Pembuatan tempe segar berbumbu secara garis besar sama dengan pembuatan tempe pada umumnya. Pembuatan tempe segar berbumbu juga melalui tahapan pengupasan, perendaman, pemasakan, penirisan, pendinginan, inokulasi, pengemasan, dan inkubasi (Babu et al. 2009). Modifikasi yang dilakukan adalah penambahan bumbu dalam bentuk bubuk pada kedelai setelah pemasakan II. Pengupasan bertujuan menghilangkan kulit yang bersifat keras. Miselium kapang tidak dapat menembus lapisan kulit ari kedelai karena adanya zat tanduk, sehingga bila tidak dikupas maka produk tempe kurang kompak (Sarwono 2002). Perendaman kedelai dilakukan selama semalam sampai air rendaman berbusa dan berbau asam, hingga pH mencapai 3 - 5. Fungsi utama proses pengasaman adalah mendukung pertumbuhan kapang dan menghambat pertumbuhan beberapa bakteri patogen dan pembusuk (Nout dan Kiers 2005). Perebusan atau pemasakan kedelai bertujuan untuk melunakkan biji kedelai yang meningkatkan daya cerna tempe yang dihasilkan, menghilangkan zat antigizi kedelai, menghentikan, dan membunuh semua bakteri yang tidak diinginkan. Menurut Shurtleff dan Aoyagi (1979), innokulum yang diinokulasikan berbentuk kering untuk menjaga kelembapan kedelai tetap rendah (45-55%). Oleh sebab itu sebelum penginokulasian, kedelai perlu ditiriskan dan didinginkan. Saat inokulasi suhu kedelai maksimal 37-43oC, masa inkubasi yang optimal dengan RH 70-80% selama 24-30 jam pada suhu 30-31oC.

Tempe Formula O Tempe Formula A Tempe Formula B Gambar 4 Penampakan Tempe Segar Berbumbu

Komposisi Kimia

Hasil analisis menunjukkan bahwa kadar air tempe segar untuk tiga jenis formula berkisar antara 61.04% hingga 63.49% (Tabel 1). Jenis formula berpengaruh sangat nyata terhadap kadar air tempe (p<0.01). Tempe formula A memiliki kadar air yang lebih tinggi dibandingkan tempe formula B dan O, hal ini dapat terjadi karena sifat bumbu yang higroskopis sehingga meningkatkan jumlah

12

kandungan air. Jika dibandingkan SNI Tempe Kedelai (2009) nilai kadar air ini masih sesuai standar, yaitu <65%.

Kadar abu menunjukkan kandungan mineral pada bahan pangan. Kandungan mineral yang cukup banyak berada di dalam tempe antara lain kalsium, zat besi, magnesium, fosfor, dan kalium (USDA 1998). Kadar abu tempe segar tiap formula berkisar antara 0.88% sampai 2.06% (b/b). Penambahan bumbu akan meningkatkan kadar abu secara sangat nyata (p<0.01).
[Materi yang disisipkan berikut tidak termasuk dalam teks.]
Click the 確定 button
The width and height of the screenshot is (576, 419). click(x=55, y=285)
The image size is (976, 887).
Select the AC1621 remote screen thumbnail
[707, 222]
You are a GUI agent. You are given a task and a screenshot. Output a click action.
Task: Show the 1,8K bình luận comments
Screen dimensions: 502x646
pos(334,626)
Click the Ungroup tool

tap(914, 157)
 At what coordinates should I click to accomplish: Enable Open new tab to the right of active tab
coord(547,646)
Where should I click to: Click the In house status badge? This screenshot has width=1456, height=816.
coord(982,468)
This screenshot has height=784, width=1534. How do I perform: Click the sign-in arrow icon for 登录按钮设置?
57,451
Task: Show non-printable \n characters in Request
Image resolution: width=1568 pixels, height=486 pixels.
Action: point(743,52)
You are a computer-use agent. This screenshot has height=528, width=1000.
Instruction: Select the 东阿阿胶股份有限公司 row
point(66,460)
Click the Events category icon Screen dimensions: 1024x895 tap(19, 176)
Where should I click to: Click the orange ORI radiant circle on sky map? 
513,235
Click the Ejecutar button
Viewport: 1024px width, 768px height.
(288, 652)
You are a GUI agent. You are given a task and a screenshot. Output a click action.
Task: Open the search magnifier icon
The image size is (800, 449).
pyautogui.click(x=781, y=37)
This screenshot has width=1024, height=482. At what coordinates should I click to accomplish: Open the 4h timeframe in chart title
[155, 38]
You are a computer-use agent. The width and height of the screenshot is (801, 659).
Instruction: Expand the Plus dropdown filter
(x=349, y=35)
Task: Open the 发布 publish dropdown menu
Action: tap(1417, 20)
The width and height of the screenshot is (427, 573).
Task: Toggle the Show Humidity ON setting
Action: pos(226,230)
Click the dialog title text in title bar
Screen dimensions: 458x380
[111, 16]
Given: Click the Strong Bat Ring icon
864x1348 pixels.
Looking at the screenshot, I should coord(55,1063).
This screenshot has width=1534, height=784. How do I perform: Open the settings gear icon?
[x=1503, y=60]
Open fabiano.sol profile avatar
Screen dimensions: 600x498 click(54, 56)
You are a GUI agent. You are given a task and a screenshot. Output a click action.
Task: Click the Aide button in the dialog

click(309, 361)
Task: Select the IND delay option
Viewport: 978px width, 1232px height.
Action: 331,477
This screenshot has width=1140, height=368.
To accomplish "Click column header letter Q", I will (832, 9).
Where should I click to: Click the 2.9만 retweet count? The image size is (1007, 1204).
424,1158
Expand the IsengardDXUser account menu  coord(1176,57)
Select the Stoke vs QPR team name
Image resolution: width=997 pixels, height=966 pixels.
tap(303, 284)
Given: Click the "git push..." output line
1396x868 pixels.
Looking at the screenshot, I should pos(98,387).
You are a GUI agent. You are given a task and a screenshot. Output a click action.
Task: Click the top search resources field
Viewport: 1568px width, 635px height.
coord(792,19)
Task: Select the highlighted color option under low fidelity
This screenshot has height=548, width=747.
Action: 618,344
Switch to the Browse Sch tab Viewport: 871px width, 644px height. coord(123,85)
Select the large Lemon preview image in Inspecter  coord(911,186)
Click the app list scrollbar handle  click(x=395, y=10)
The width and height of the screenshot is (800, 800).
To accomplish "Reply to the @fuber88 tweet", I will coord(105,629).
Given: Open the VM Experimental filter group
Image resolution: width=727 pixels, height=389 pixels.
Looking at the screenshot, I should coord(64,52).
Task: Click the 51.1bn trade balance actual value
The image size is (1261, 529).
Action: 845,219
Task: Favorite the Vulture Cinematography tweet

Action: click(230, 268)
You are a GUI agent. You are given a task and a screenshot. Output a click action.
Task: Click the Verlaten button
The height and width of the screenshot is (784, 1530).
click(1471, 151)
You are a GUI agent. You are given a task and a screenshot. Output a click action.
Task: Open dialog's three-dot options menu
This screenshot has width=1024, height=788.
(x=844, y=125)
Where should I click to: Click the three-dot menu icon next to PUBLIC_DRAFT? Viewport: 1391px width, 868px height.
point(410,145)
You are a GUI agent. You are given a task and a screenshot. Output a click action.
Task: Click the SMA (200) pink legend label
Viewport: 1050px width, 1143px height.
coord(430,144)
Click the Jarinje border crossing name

Nilai kadar abu untuk tempe formula B (2.06% b/b) melebihi standar yang ditetapkan SNI (maks. 1.50% b/b). Peningkatan ini dapat terjadi karena bumbu yang ditambahkan mengandung mineral tambahan, terutama natrium dan klor dari garam.

Tabel 1 Analisis proksimat tempe segar berbumbu berbagai jenis formula

Parameter Jenis Tempe Segar Berbumbu SNI signi-fikansi Formula A Formula B Formula O

Air (%b/b) 63.49b 61.30a 61.04a maks. 65 0.000 Abu (%b/b) 1.50b 2.06c 0.88a maks. 1.5 0.000 Kadar Protein (%b/b) 18.92a 18.20a 18.72a min. 16 0.174 Lemak (%b/b) 10.04a 10.56a 11.37b min. 10 0.001 Karbohidrat (%b/b) 6.06b 7.89a 7.99a 0.016 Angka-angka pada baris yang sama yang diikuti oleh huruf yang sama menunjukkan hasil yang tidak berbeda nyata pada masing-masing taraf signifikansi.

Penambahan bumbu tidak berpengaruh nyata (p>0.05) terhadap kadar protein tempe. Kadar protein tempe formula O, A, dan B berturut-turut adalah 18.72, 18.92, 18.20% (b/b). Nilai ini sesuai dengan standar yang ditetapkan oleh SNI (min. 16% b/b). Kandungan protein yang tinggi ini merupakan salah satu keunggulan produk tempe. Protein pada tempe terutama berasal dari kacang kedelai yang mengandung asam amino yang cukup lengkap. Asam amino essensial pada kedelai meliputi isoleusin, leusin, lisin, metionin, fenilalanin, treonin, triptofan, dan valin, serta asam amino non essensial seperti alanin, glisin, arginin, histidin, prolin, tirosin, asam aspartat dan asam glutamat (Cahyadi 2006). Selain berasal dari kedelai, miselium kapang yang memiliki aktivitas proteolitik juga dapat berkontribusi terhadap peningkatan kuantitas dan kualitas protein pada tempe (Rahayu 2004). Pemecahan oleh enzim protease ini mengubah protein kompleks menjadi peptida dan asam amino berberat molekul rendah yang menyebabkan protein tempe lebih mudah tercerna dibandingkan ketika masih berupa kacang kedelai.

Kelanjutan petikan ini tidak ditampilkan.